A radical equation contains a variable inside a radical (such as a square root), solved by isolating the radical and raising both sides to the appropriate power.

Definition

A radical equation has a variable inside a square root (or other root). To solve it, isolate the radical, then square both sides to remove it. Always check your answer.

Example

$\sqrt{x + 3} = 5$. Square both sides: $x + 3 = 25$, so $x = 22$. Check: $\sqrt{22 + 3} = \sqrt{25} = 5$. Correct.

Key Insight

Always check your solutions back in the original equation. Squaring both sides can introduce "fake" answers called extraneous solutions.

Definition

A radical equation contains a variable under a radical sign. Solution steps: (1) isolate the radical on one side; (2) raise both sides to the power equal to the index of the radical; (3) solve the resulting equation; (4) check all solutions in the original equation for extraneous roots.

Example

$\sqrt{2x - 1} = x - 2$. Square both sides: $2x - 1 = (x-2)^2 = x^2 - 4x + 4$. Rearrange: $x^2 - 6x + 5 = 0 = (x-1)(x-5)$. Solutions: $x = 1$ and $x = 5$. Check $x = 1$: $\sqrt{1} = 1$ and $1 - 2 = -1$. No match. Extraneous. Check $x = 5$: $\sqrt{9} = 3$ and $5 - 2 = 3$. Correct. Only $x = 5$.

Key Insight

Squaring both sides of an equation is not an equivalence transformation - it can introduce false solutions.
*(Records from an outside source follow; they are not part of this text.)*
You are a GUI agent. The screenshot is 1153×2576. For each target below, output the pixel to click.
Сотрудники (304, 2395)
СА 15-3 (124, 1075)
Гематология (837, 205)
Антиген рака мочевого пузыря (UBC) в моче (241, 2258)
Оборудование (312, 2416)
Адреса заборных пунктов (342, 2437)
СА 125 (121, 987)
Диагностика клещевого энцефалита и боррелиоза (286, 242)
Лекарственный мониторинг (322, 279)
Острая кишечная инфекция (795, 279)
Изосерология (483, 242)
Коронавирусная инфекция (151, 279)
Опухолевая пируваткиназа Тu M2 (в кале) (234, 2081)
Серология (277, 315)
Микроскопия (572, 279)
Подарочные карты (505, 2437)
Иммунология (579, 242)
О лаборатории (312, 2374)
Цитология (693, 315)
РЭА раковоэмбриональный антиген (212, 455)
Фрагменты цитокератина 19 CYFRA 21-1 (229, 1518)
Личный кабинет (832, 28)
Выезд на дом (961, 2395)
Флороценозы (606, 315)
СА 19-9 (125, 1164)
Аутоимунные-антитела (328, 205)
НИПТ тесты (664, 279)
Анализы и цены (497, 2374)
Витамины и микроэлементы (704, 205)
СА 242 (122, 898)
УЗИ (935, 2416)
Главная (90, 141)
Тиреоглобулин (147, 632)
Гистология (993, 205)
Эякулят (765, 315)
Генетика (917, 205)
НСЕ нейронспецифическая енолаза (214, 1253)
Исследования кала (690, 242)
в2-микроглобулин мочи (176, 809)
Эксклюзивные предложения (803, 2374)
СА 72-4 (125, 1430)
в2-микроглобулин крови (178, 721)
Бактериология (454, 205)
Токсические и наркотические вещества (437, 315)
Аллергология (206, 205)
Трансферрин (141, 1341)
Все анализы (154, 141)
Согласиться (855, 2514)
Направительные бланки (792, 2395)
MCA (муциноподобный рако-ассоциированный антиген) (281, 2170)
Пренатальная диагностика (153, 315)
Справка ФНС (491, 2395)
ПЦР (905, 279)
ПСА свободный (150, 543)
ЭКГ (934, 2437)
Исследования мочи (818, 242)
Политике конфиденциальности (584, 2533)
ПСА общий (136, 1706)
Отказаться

Extraneous solutions arise because squaring removes sign information.

Definition

Solving a radical equation involves isolating a radical of the form $f(x)^{1/n} = g(x)$ and raising both sides to the n-th power, yielding $f(x) = g(x)^n$. This is a surjection (not injection) when $n$ is even, potentially introducing extraneous roots from the negative branch of $g(x)$. The complete solution set is the intersection of the solution set of $f(x) = g(x)^n$ with the domain constraints ($g(x) \ge 0$ for even $n$, to match the principal root convention).

Example

$\sqrt{x} = -3$ has no solution over $\mathbb{R}$ (even though squaring gives $x = 9$, since $\sqrt{9} = 3$, not $-3$). The principal square root is always non-negative.

Key Insight

The issue with radical equations is that raising to an even power is a many-to-one operation. In complex analysis, the multi-valued nature of n-th roots (there are $n$ distinct n-th roots of any non-zero complex number) is handled rigorously via Riemann surfaces.